Model score:  0.9102380952380953


By inputing a linear SVM model we already a 91% accuracy score on the classifier.

The next step involves finding the optimal combination of hyperparameters. In our specific case, what is the right tolerance?

In [19]:
from sklearn.model_selection import GridSearchCV
tolerances = [1e-3, 1e-4, 1e-5]
param_grid = {'tol': tolerances}

grid_search = GridSearchCV(LinearSVC(dual=False), param_grid, cv=3)
grid_search.fit(X_train, Y_train)
grid_search.best_params_

{'tol': 0.001}

The upper code uses cross-validation to avoid overfitting (three-fold cross validation, in this case). And uses a grid search to find the right parameter to improve the model. 

We preserve the default penalty parameter(12).

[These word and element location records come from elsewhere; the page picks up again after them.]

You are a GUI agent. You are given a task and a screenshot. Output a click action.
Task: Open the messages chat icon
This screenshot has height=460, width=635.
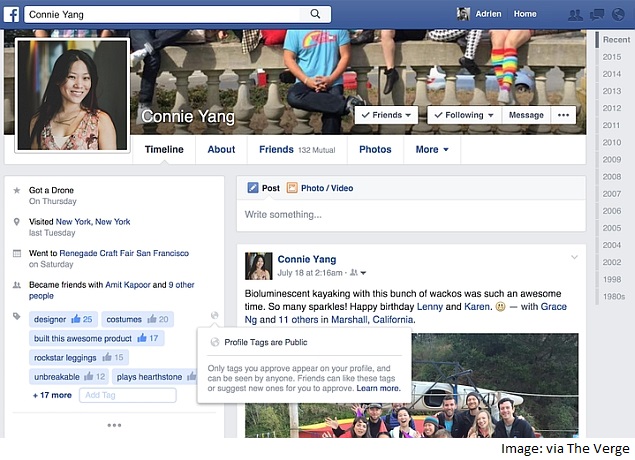[x=597, y=15]
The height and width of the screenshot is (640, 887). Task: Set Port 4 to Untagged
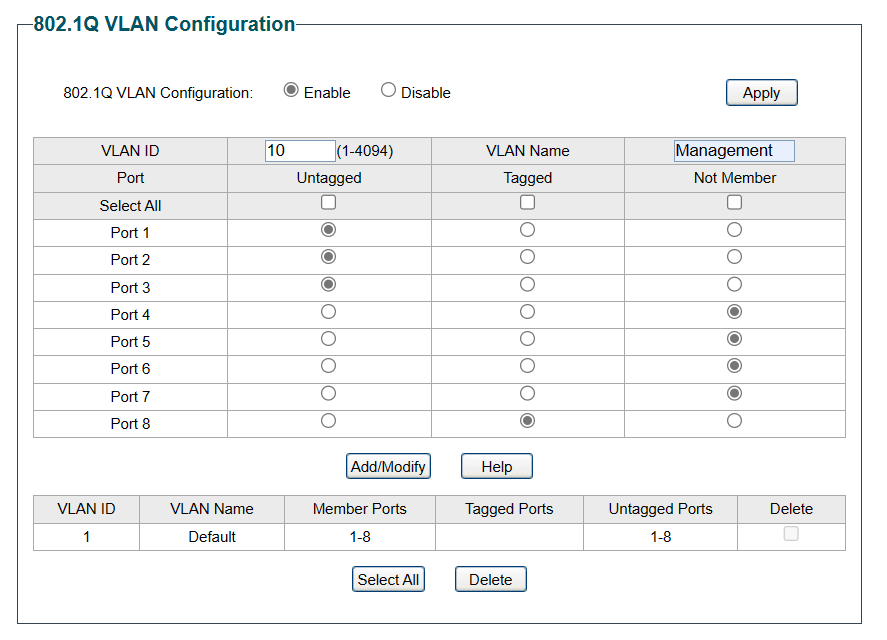click(x=328, y=312)
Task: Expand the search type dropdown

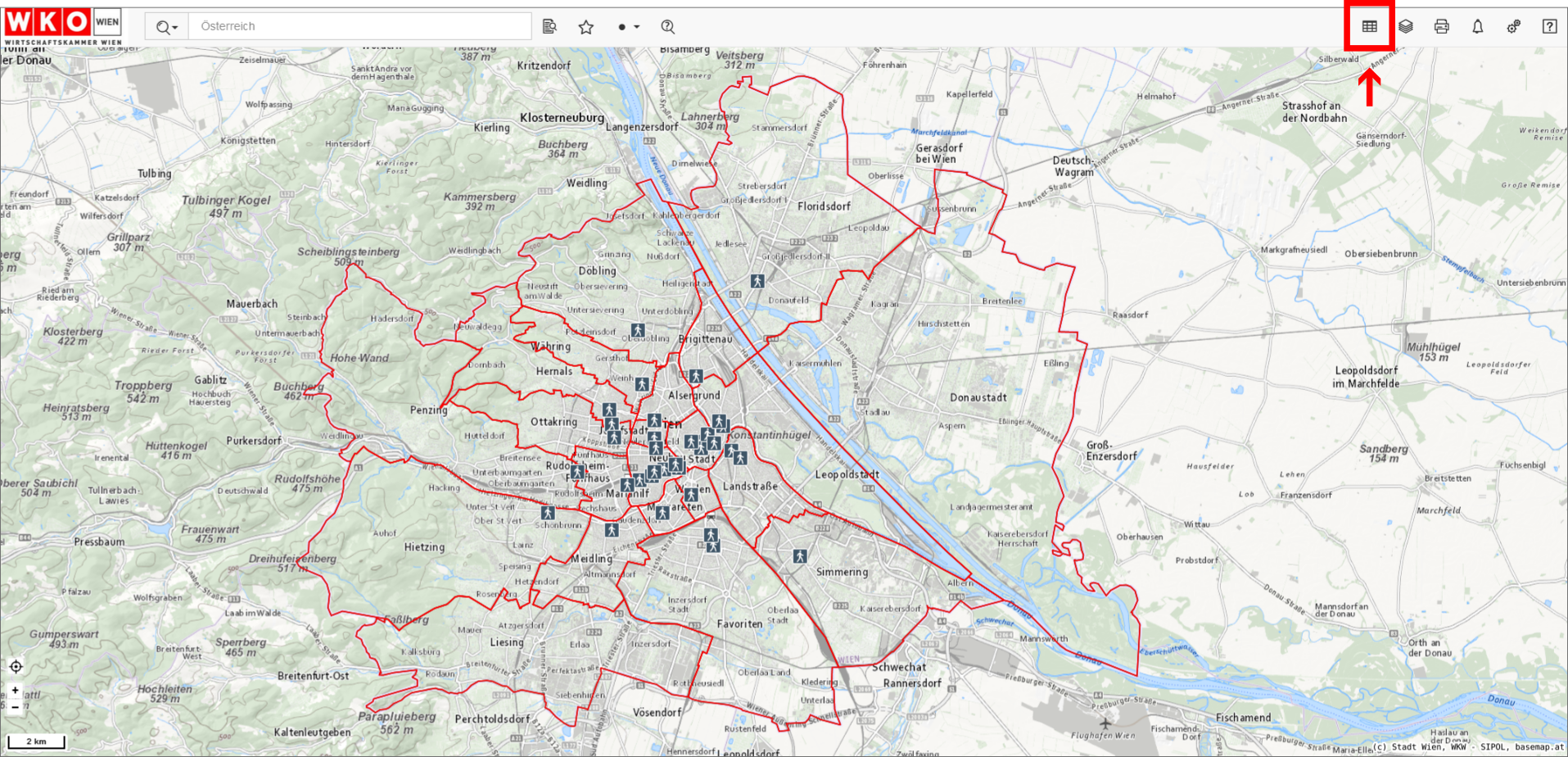Action: 166,27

The penalty parameter tries to determine which is the best negative score when an observation is on an incorrect side of the classification hyperplane. 



In [26]:
clf_svm = LinearSVC(dual=False, tol=1e-3)
clf_svm.fit(X_train, Y_train)

LinearSVC(C=1.0, class_weight=None, dual=False, fit_intercept=True,
     intercept_scaling=1, loss='squared_hinge', max_iter=1000,
     multi_class='ovr', penalty='l2', random_state=None, tol=0.001,
     verbose=0)

Now, we reinstantiate the SVM class with our adjusted parameters and we evaluate once again. 

In [27]:
from sklearn.metrics import accuracy_score
y_pred_svm = clf_svm.predict(X_test)
score = accuracy_score(y_test, y_pred_svm)
print('Adjusted Model score: ', score)

Adjusted Model score:  0.910952380952381


Our model only improved marginally. But we could carry on tweaking the parameters until an acceptable accuracy is met.